Nul besoin d’insister sur ce que cette position a de capitulard : toute politique d’apaisement ne fait qu’accroître le radicalisme des fous de Dieu. Plus on tente de les amadouer, plus ils durcissent le ton. Ce n’est pas à l’Europe de se plier à l’islam, c’est à l’islam de se plier à la civilisation européenne comme a dû y consentir le christianisme. Ce qui est en jeu, à travers la personne d’Ayaan Hirsi Ali, c’est ni plus ni moins, comme au moment des caricatures de Mahomet en 2006, la liberté d’expression, le droit de critiquer voire de se moquer des religions. La France, par exemple, s’est construite contre la monarchie et l’Église catholique : sans la vigoureuse tradition anticléricale de la Troisième République, sans la contestation depuis la Renaissance du magistère de l’Église sur les consciences, jamais nous n’aurions abouti à la loi de séparation de l’Église et de l’État de 1905. On aurait donc le droit de se moquer du christianisme, du bouddhisme, du judaïsme mais pas de l’islam, exempté par on ne sait quel privilège de l’esprit d’examen ! Quiconque le raille ou le juge tel le philosophe français Robert Redeker l’année dernière est immédiatement accusé de racisme et voué au trépas par les apprentis terroristes. Pourquoi ce traitement de faveur, ce « deux poids deux mesures » à l’égard d’une confession qui n’est pas précisément aujourd’hui un modèle de
miséricorde et qui a besoin plus qu’une autre d’une contestation interne forte pour se transformer et se moderniser ?
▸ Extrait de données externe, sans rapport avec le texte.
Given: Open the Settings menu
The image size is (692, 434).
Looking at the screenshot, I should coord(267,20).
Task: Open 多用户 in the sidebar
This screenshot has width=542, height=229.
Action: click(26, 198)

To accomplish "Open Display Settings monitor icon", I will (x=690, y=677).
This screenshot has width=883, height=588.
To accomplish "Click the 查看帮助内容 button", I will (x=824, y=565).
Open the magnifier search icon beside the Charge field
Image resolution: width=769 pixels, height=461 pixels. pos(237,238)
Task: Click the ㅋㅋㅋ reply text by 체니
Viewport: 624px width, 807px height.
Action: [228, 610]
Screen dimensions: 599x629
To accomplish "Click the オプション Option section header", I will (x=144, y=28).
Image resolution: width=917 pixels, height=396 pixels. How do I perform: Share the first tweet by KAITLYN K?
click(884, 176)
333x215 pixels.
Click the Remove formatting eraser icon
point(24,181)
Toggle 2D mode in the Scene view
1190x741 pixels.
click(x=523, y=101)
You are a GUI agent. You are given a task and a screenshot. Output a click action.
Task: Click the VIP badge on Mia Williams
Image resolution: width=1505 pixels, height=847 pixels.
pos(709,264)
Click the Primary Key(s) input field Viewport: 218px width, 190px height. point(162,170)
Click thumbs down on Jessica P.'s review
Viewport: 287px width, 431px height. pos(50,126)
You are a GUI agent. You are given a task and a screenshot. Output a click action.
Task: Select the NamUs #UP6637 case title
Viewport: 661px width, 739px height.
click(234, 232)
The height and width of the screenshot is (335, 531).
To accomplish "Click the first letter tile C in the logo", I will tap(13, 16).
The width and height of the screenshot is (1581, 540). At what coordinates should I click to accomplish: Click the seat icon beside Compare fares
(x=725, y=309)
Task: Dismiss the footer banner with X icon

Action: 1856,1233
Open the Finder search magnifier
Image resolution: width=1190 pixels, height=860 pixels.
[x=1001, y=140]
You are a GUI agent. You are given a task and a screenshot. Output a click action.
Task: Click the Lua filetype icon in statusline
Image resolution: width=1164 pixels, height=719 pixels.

Ayaan Hirsi Ali est le petit caillou dans la chaussure du Vieux Monde. L’Europe peut choisir d’enlever le caillou mais c’est la jambe entière alors qui risque d’être gangrenée. Cette femme constitue un symbole à plus d’un titre : et de la clairvoyance intellectuelle, et du courage politique, de la lutte contre l’intolérance. Ne laissons pas les collabos du djihadisme, à droite comme à gauche, liquider cette splendide combattante de la liberté.